Bursting out with a terse little curlicue of a groove, Davide Tammaro’s “Jungle” combines the sharp intellect of progressive rock into a muscular jazz cadence. It’s a soundscape that perfectly mirrors his subject, the always-bustling New York City.
A native of Naples, Italy, now living in Brooklyn, Tammaro is joined by a stamping drummer in Alessio Romano, who also engineered and mixed “Jungle.” His rhythms, complex and gregarious, echo a fully awakened city’s bustling traffic flow. Pasquale Strizzi then adds a series of trickling interjections on electric piano, very much in the style of Chick Corea’s 1970s excursions.
Tammaro, a student of Maestro Raimondo Di Sandro in his native country and later a Berklee graduate, displays both a newcomer’s wonder at the stirring motion around him – and a just-right ability to shift styles.
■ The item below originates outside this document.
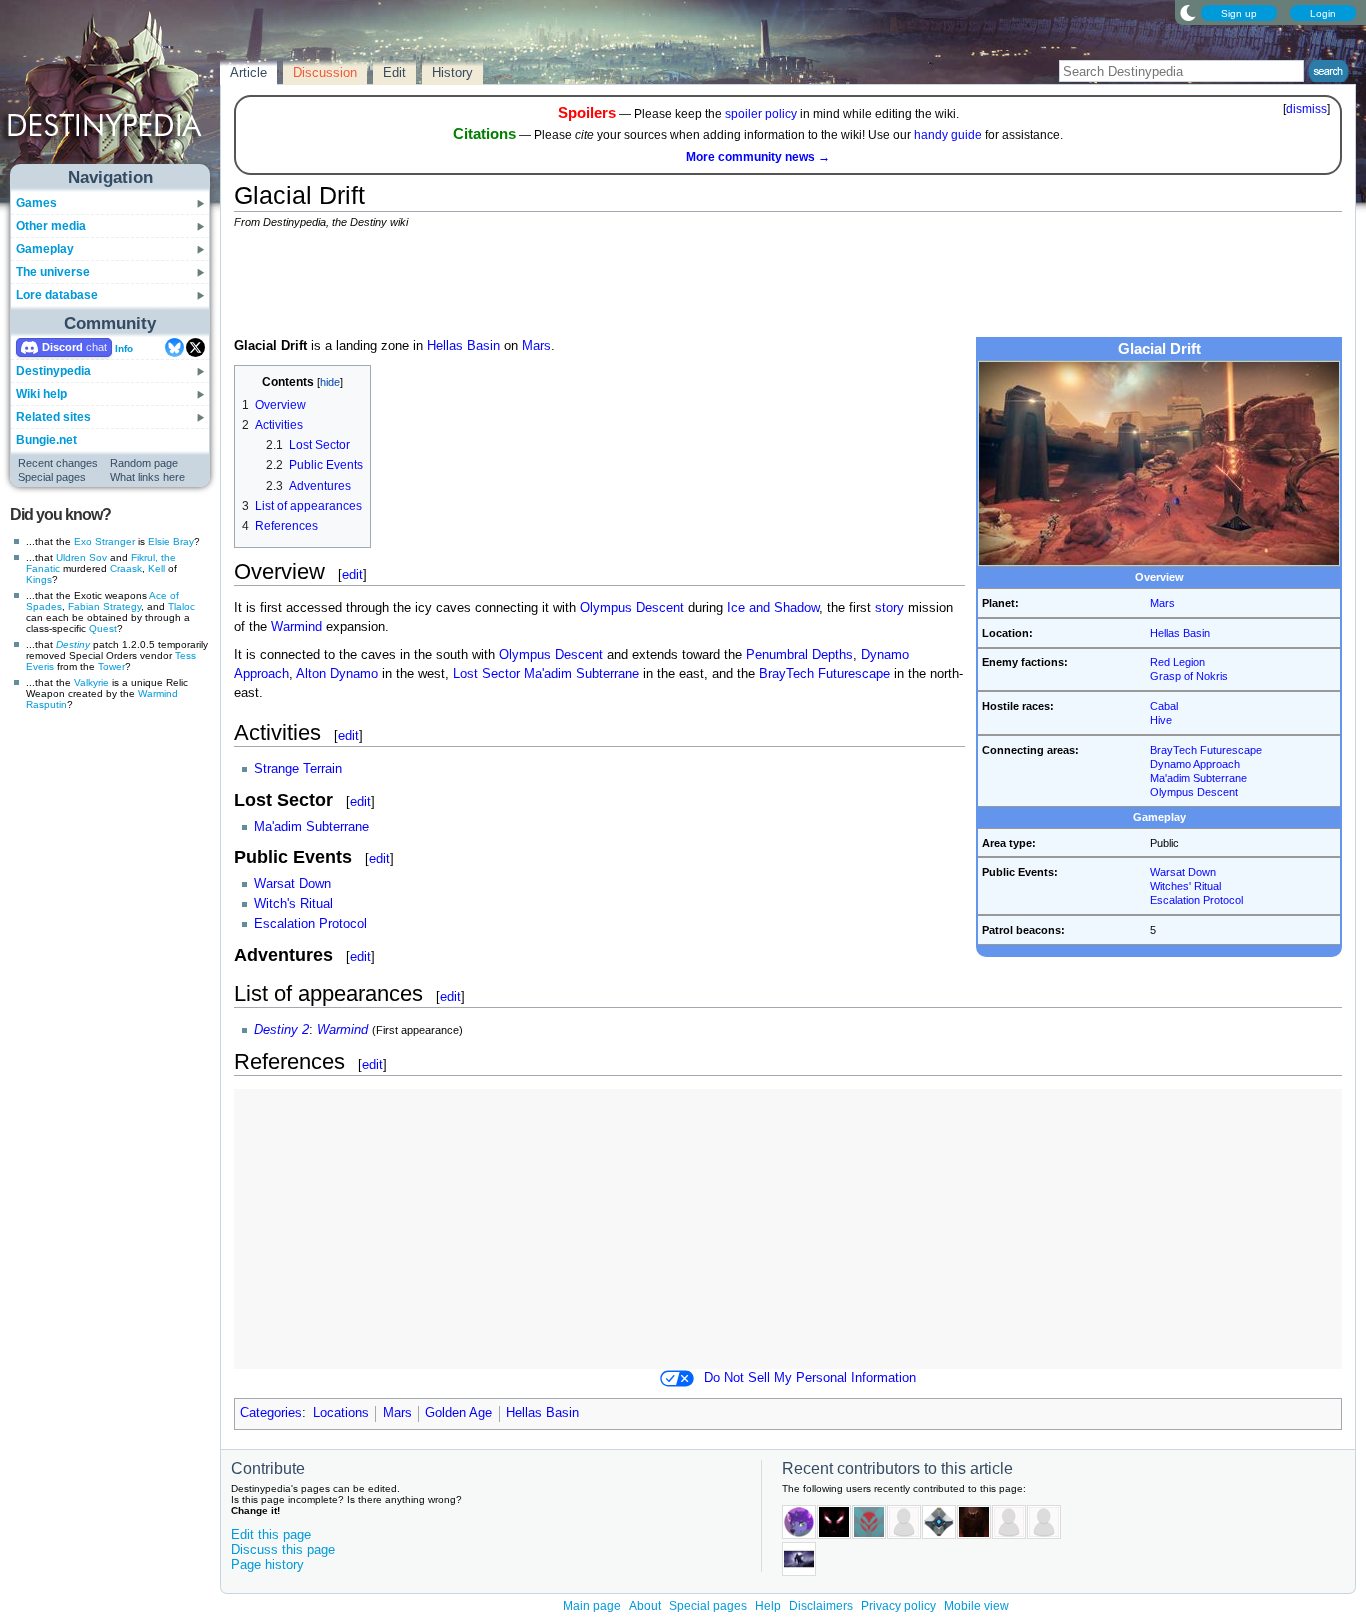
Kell (156, 568)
When he returns to the fore here, it’s with a newfound assertiveness, even more closely hewing to a volcanic rock aesthetic. After a fiery solo, Tammaro then circles back to the initial riff that launched “Jungle,” but with a nastier attitude.
His band, rounded out by bassist Reuben Cainer, then launches into a dizzying eruption of sound – exiting amid a torrent of thrilling dissonance, like the light dying out over the screeches and horns of the Big Apple.